Read these only when the request needs them:

- `references/01-principles-and-solo-dev-defaults.md`
  Use first for almost every request. It defines the default decision posture.
- `references/02-harness-shapes-and-architecture.md`
  Read when choosing system shape, boundaries, lifecycle, transports, or deployment structure.
- `references/03-tools-execution-and-permissions.md`
  Read when the request involves tool registries, tool calling, approval gates, sandboxes, or trust tiers.
- `references/04-state-sessions-and-durability.md`
  Read when the request involves sessions, resumability, retries, idempotency, approval waits, or long-running work.
- `references/05-context-memory-and-evaluation.md`
  Read when the request involves context windows, retrieval, memory, provenance, evals, replay tests, or regression detection.
- `references/06-agents-and-extensibility.md`
  Read when the request involves multi-agent design, plugins, hooks, skills, or extension surfaces.
- `references/07-ux-observability-and-operations.md`
  Read when the request involves streaming UX, health checks, logs, analytics, budgets, or supportability.
- `references/08-design-and-build-playbook.md`
  Read when the user needs a build-ready plan from idea to implementation.
- `references/09-evaluation-and-improvement-playbook.md`
  Read when the user needs findings, missing primitives, upgrade priorities, or acceptance tests.
- `references/10-example-requests-and-output-patterns.md`
  Read when you need prompt examples or response structure examples.
- `references/11-codex-translation-notes.md`
  Read only when adapting this Anthropic-style skill into a Codex-oriented version or when mapping concepts between the two environments.
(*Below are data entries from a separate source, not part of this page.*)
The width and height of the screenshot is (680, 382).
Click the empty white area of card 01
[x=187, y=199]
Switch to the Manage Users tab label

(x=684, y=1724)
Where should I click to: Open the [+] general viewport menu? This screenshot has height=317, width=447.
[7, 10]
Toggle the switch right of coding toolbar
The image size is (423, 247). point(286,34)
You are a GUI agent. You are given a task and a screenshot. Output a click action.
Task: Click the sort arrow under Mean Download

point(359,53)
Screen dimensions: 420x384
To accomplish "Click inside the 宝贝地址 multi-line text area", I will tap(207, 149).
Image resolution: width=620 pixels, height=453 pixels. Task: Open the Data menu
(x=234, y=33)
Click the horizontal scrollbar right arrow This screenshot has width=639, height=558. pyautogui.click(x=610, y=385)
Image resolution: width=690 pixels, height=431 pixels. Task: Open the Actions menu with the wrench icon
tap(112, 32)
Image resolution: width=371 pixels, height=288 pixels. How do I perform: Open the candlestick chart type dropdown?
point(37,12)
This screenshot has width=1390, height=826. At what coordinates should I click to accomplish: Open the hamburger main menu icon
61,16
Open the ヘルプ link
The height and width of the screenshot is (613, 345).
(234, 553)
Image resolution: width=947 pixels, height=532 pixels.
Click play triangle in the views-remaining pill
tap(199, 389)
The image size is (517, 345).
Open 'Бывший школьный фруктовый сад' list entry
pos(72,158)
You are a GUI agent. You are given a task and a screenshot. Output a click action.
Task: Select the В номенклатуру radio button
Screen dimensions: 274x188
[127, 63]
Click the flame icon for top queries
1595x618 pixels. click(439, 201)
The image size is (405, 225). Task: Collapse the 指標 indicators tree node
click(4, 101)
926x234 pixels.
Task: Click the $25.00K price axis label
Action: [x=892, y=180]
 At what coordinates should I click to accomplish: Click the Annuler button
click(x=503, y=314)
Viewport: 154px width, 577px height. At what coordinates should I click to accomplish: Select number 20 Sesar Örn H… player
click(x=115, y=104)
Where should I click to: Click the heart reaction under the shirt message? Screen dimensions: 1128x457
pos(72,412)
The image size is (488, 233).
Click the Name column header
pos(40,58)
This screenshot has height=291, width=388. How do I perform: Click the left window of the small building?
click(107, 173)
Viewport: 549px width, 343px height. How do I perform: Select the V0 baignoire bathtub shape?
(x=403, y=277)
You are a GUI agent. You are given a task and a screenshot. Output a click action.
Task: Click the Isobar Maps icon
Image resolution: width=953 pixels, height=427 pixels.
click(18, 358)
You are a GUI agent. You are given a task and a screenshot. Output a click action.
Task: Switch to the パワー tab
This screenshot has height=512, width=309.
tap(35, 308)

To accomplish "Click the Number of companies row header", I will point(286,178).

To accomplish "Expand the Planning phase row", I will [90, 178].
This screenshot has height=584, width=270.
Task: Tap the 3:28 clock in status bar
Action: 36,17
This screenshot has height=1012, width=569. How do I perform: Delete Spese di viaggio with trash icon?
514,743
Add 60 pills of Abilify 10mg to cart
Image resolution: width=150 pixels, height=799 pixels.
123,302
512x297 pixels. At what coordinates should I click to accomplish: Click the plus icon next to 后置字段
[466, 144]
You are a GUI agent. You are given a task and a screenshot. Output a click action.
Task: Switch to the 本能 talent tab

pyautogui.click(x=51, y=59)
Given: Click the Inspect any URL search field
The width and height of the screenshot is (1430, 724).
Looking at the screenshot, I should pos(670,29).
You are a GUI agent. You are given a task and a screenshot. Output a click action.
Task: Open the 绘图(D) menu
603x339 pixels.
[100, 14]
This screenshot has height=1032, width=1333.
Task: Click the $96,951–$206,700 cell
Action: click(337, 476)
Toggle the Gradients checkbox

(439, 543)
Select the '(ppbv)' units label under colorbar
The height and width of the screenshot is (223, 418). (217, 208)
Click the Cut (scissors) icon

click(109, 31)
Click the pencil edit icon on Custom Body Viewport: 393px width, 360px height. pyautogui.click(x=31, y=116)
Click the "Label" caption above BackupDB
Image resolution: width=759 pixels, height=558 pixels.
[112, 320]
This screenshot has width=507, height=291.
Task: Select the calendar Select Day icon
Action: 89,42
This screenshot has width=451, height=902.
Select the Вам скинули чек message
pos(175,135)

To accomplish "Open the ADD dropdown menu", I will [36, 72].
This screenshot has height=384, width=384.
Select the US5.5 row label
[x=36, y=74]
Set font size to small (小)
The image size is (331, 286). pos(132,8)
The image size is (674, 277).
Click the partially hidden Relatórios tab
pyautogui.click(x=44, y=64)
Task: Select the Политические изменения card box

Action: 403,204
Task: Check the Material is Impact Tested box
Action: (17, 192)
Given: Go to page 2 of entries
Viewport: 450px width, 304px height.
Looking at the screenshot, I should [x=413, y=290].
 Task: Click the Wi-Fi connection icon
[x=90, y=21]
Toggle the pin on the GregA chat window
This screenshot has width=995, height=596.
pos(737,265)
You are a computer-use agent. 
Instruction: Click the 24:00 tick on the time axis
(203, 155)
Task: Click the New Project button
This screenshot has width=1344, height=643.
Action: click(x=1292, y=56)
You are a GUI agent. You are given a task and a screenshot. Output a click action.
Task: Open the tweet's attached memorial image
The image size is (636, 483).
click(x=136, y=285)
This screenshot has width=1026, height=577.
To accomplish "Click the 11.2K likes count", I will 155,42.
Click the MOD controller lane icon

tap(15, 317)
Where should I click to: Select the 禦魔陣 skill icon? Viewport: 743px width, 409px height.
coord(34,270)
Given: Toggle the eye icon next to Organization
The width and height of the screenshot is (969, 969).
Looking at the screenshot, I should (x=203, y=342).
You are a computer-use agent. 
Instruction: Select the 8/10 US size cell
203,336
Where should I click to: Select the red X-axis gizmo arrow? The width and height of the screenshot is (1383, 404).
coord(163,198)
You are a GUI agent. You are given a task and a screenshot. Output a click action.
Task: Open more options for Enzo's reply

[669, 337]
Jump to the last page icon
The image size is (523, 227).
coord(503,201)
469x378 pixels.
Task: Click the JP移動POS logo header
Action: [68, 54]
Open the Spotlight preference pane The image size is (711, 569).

Do not rely on reference-to-reference chains. This file is the index.

## Operating Rules

- Convert vague ambitions into concrete harness primitives.
- Push back on unnecessary complexity.
- Treat workflow state, permissions, context assembly, and evaluation as first-class architecture, not cleanup tasks.
- Separate universal harness primitives from product-specific manifestation.
- For evaluation requests, present findings first and improvement sequence second.
- For design requests, include how the design will be tested before calling it done.

## Output Contract

### For `design`

Return:

- recommended harness shape
- core primitives and subsystem boundaries
- MVP boundary
- phased implementation plan
- verification and acceptance criteria

### For `evaluation`

Return:

- findings ordered by severity or leverage
- missing or weak primitives
- user experience and operational gaps
- prioritized upgrade path
- tests or checks that confirm the fixes

### For `design + evaluation`

Return:

- target architecture
- comparison against current or likely failure modes
- implementation phases
- acceptance criteria
- evaluation plan covering regressions, safety, and UX

## Final Check Before Responding

- Did you keep the design lean enough for a solo developer unless the request clearly demanded more?
- Did you avoid recommending multi-agent coordination by default?
- Did you include evaluation, not just construction?
- Did you give the user an operational path forward instead of abstract theory?